Dataset entries

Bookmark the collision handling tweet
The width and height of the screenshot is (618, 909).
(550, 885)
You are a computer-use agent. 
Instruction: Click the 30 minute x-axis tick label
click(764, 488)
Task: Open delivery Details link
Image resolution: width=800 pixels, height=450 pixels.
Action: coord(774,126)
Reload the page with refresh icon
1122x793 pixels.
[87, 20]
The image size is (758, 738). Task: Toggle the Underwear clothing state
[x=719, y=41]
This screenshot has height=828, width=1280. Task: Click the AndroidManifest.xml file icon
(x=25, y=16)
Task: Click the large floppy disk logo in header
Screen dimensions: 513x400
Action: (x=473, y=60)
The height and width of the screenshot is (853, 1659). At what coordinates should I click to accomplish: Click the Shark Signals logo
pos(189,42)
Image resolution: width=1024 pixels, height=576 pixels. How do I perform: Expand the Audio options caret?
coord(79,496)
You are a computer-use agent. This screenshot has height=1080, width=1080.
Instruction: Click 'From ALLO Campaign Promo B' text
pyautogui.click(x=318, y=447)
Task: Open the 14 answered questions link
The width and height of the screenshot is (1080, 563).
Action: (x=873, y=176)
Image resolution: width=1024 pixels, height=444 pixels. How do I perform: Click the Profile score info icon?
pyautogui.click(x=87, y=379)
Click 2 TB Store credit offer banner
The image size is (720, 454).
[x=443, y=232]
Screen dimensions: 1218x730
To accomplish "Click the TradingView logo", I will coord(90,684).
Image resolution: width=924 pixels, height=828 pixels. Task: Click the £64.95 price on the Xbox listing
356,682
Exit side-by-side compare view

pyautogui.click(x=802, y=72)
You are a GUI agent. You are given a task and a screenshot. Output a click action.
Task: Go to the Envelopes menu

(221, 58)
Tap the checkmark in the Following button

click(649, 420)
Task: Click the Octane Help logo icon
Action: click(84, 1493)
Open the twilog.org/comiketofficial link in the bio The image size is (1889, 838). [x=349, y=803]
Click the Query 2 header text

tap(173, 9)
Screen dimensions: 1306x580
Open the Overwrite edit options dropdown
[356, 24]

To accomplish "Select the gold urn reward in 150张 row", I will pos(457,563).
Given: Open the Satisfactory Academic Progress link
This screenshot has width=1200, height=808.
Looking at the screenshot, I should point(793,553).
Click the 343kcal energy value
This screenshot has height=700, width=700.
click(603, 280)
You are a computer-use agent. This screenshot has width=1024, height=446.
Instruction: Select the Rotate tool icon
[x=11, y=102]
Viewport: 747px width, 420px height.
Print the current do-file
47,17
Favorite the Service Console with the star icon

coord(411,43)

■ **Instructions to follow**
Each entry shown above is to be duplicated exactly.

■ **Exercise result**
Bookmark the collision handling tweet
The width and height of the screenshot is (618, 909).
(550, 885)
You are a computer-use agent. 
Instruction: Click the 30 minute x-axis tick label
click(764, 488)
Task: Open delivery Details link
Image resolution: width=800 pixels, height=450 pixels.
Action: coord(774,126)
Reload the page with refresh icon
1122x793 pixels.
[87, 20]
The image size is (758, 738). Task: Toggle the Underwear clothing state
[x=719, y=41]
This screenshot has height=828, width=1280. Task: Click the AndroidManifest.xml file icon
(x=25, y=16)
Task: Click the large floppy disk logo in header
Screen dimensions: 513x400
Action: (x=473, y=60)
The height and width of the screenshot is (853, 1659). At what coordinates should I click to accomplish: Click the Shark Signals logo
pos(189,42)
Image resolution: width=1024 pixels, height=576 pixels. How do I perform: Expand the Audio options caret?
coord(79,496)
You are a computer-use agent. This screenshot has height=1080, width=1080.
Instruction: Click 'From ALLO Campaign Promo B' text
pyautogui.click(x=318, y=447)
Task: Open the 14 answered questions link
The width and height of the screenshot is (1080, 563).
Action: (x=873, y=176)
Image resolution: width=1024 pixels, height=444 pixels. How do I perform: Click the Profile score info icon?
pyautogui.click(x=87, y=379)
Click 2 TB Store credit offer banner
The image size is (720, 454).
[x=443, y=232]
Screen dimensions: 1218x730
To accomplish "Click the TradingView logo", I will coord(90,684).
Image resolution: width=924 pixels, height=828 pixels. Task: Click the £64.95 price on the Xbox listing
356,682
Exit side-by-side compare view

pyautogui.click(x=802, y=72)
You are a GUI agent. You are given a task and a screenshot. Output a click action.
Task: Go to the Envelopes menu

(221, 58)
Tap the checkmark in the Following button

click(649, 420)
Task: Click the Octane Help logo icon
Action: click(84, 1493)
Open the twilog.org/comiketofficial link in the bio The image size is (1889, 838). [x=349, y=803]
Click the Query 2 header text

tap(173, 9)
Screen dimensions: 1306x580
Open the Overwrite edit options dropdown
[356, 24]

To accomplish "Select the gold urn reward in 150张 row", I will pos(457,563).
Given: Open the Satisfactory Academic Progress link
This screenshot has width=1200, height=808.
Looking at the screenshot, I should point(793,553).
Click the 343kcal energy value
This screenshot has height=700, width=700.
click(603, 280)
You are a computer-use agent. This screenshot has width=1024, height=446.
Instruction: Select the Rotate tool icon
[x=11, y=102]
Viewport: 747px width, 420px height.
Print the current do-file
47,17
Favorite the Service Console with the star icon

coord(411,43)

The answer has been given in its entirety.